Benefícios da relação superam problemas, dizem militares do governo
Os militares do governo Bolsonaro reconhecem, porém, que há problemas para o Brasil no relacionamento com o governo Trump. Mas dizem que os benefícios dessa relação são maiores do que eventuais prejuízos.
As imposições comerciais por parte dos norte-americanos são exemplos de perdas recentes que o Brasil teve. Os Estados Unidos cortaram a importação de 80% do aço brasileiro até o fim do ano; e o Brasil ainda aumentou em quase 200 milhões de litros a importação com taxa zero de etanol produzido pelos americanos.
Ambas as medidas foram questionadas por senadores ao chanceler brasileiro Ernesto Araújo, em sabatina recente. Nos bastidores, especula-se que seriam concessões brasileiras para facilitar a reeleição de Trump, já que as medidas beneficiam produtores americanos às vésperas da eleição para a Casa Branca.
Além disso, o Brasil apoiou a eleição de um norte-americano para a presidência do Banco Interamericano (BID), tendo um candidato do Ministério da Economia para indicar.
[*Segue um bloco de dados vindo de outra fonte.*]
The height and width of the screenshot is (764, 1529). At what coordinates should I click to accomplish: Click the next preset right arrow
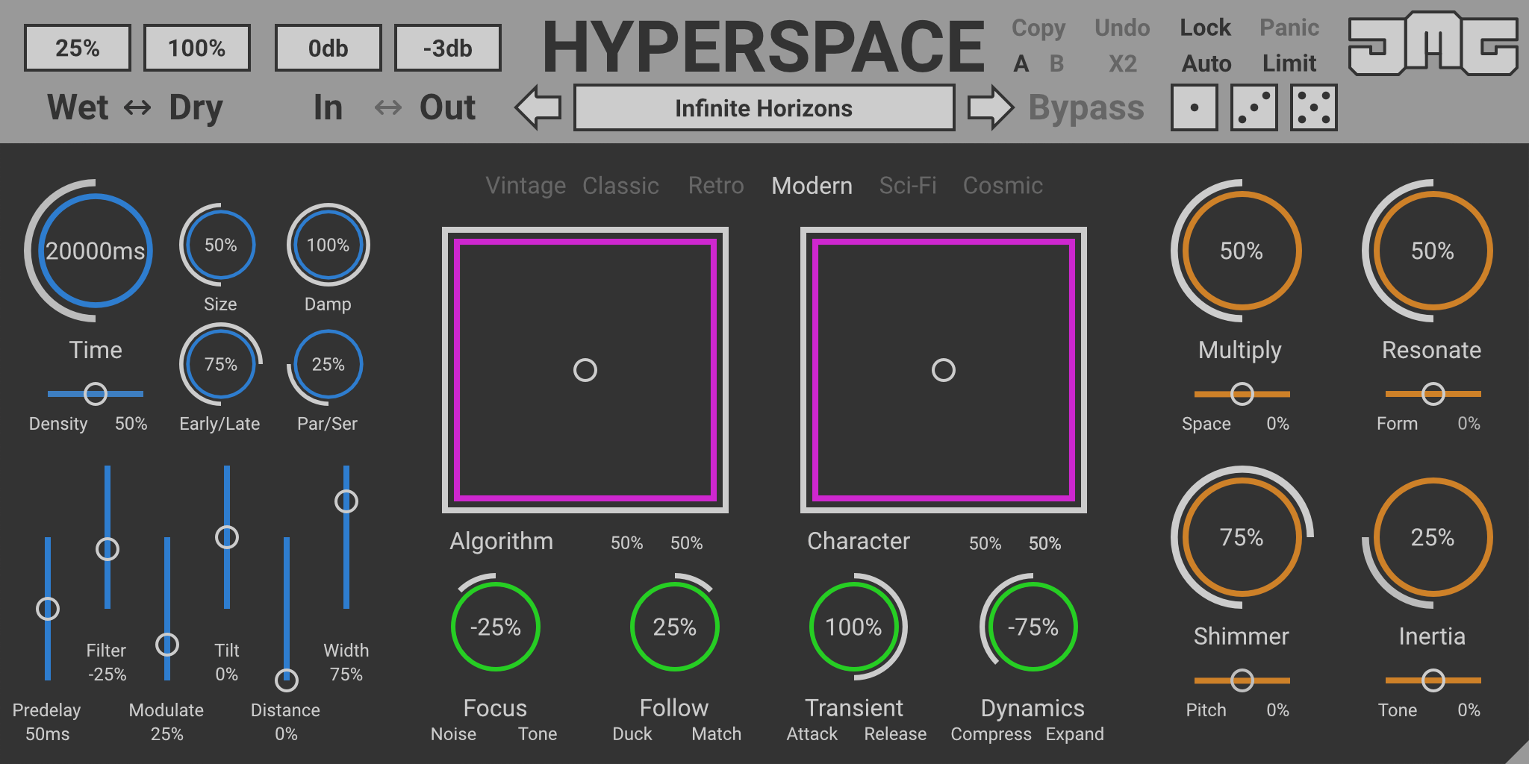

Foi um fato inédito: nunca um cidadão dos EUA havia ocupado a cadeira de presidente da organização financeira.
Mas, para interlocutores governistas oriundos das Forças Armadas, esses são exemplos de revezes pontuais que podem abrir caminho para a inserção do Estado brasileiro em fóruns estratégicos – a exemplo da Otan e da Organização para a Cooperação e Desenvolvimento Econômico (OCDE), o "clube" dos países ricos. “São pequenos embates econômicos, não estratégicos e geopolíticos, se levarmos em consideração os avanços no acesso à Otan e à OCDE”, diz uma fonte militar do governo.